**TASK BRIEF**
Can you reproduce these records with "minimap" swapped for "overview map", keeping everything else unchanged and omitting the pictures?
———
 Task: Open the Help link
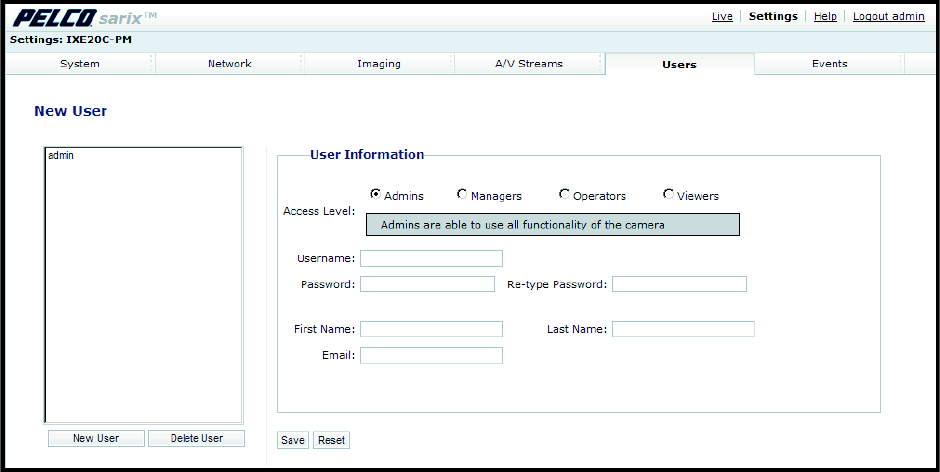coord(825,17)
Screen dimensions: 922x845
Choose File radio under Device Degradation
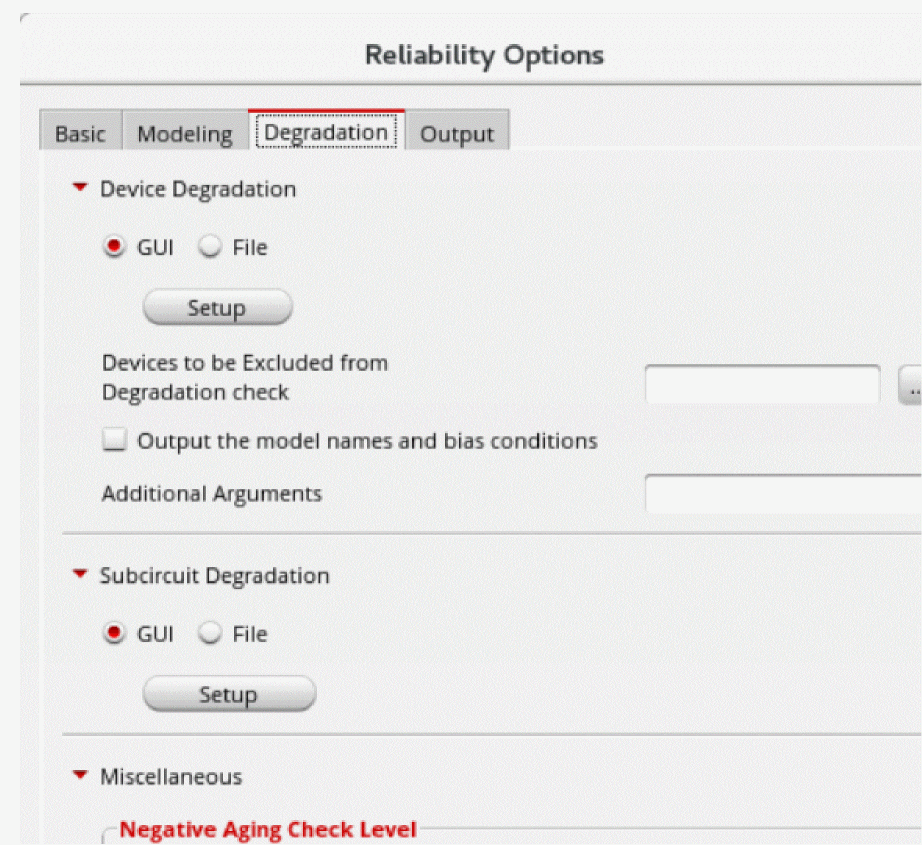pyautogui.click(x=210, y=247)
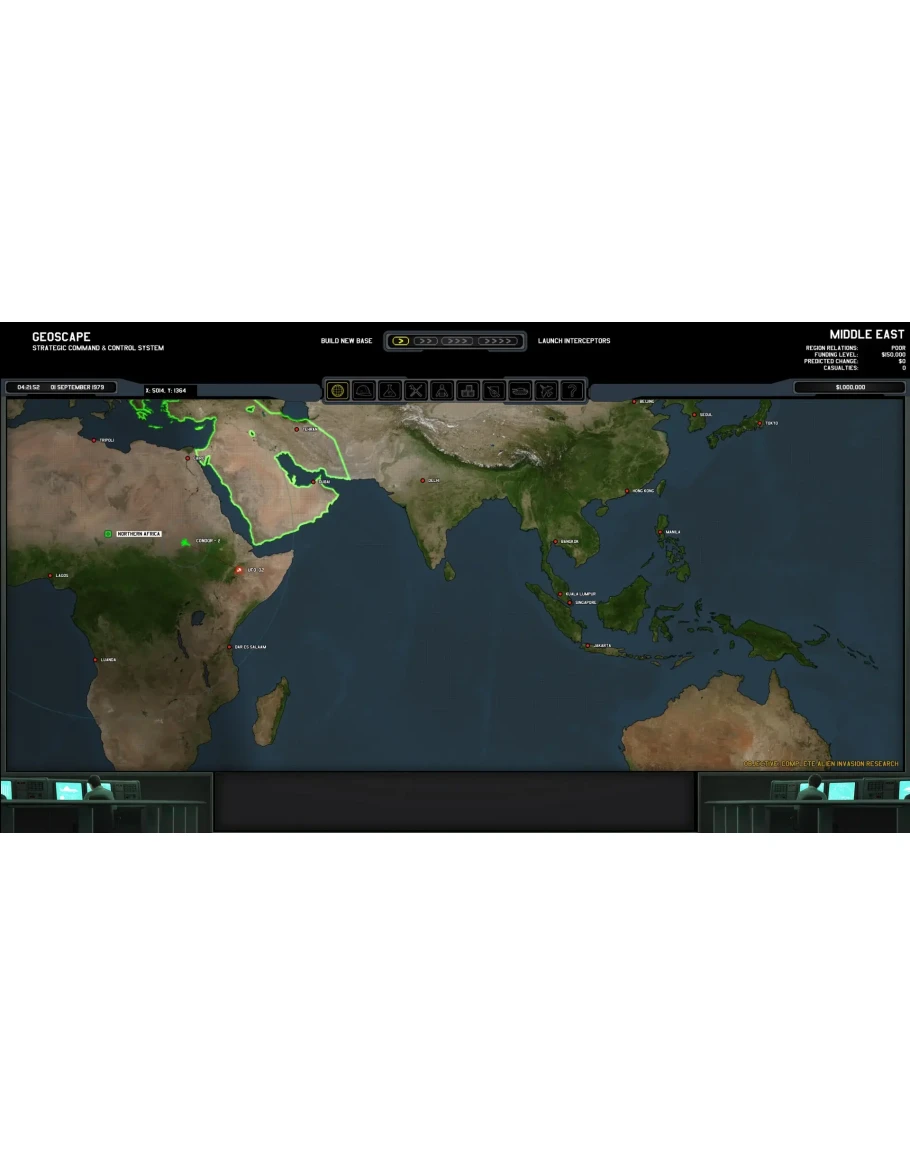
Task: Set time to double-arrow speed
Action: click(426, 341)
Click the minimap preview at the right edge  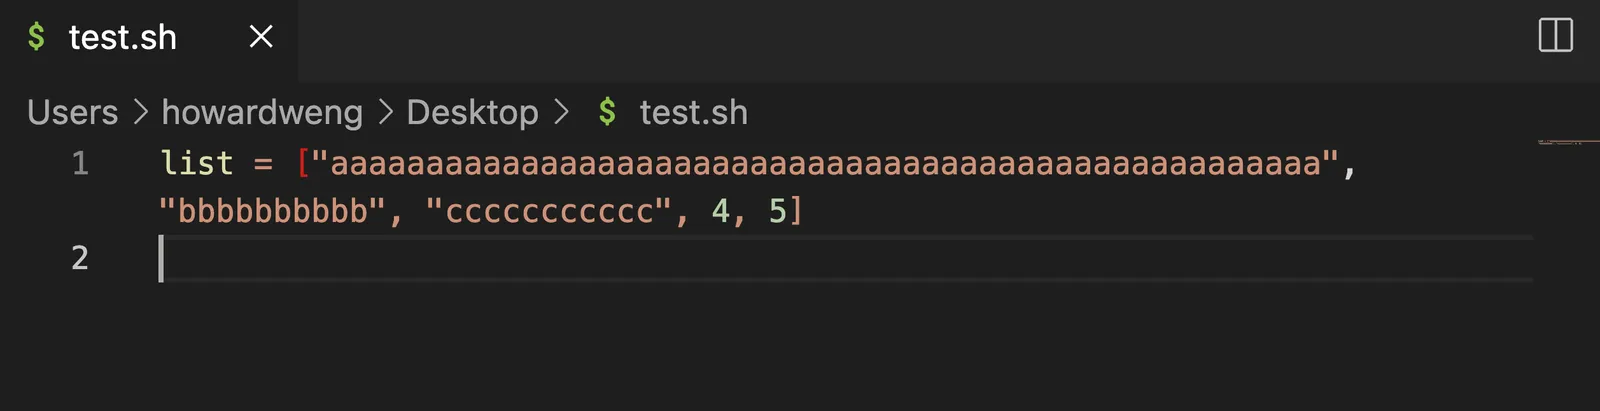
———
**SOLUTION**
 Task: Open the Help link
coord(825,17)
Screen dimensions: 922x845
Choose File radio under Device Degradation
pyautogui.click(x=210, y=247)
Task: Set time to double-arrow speed
Action: click(426, 341)
Click the overview map preview at the right edge  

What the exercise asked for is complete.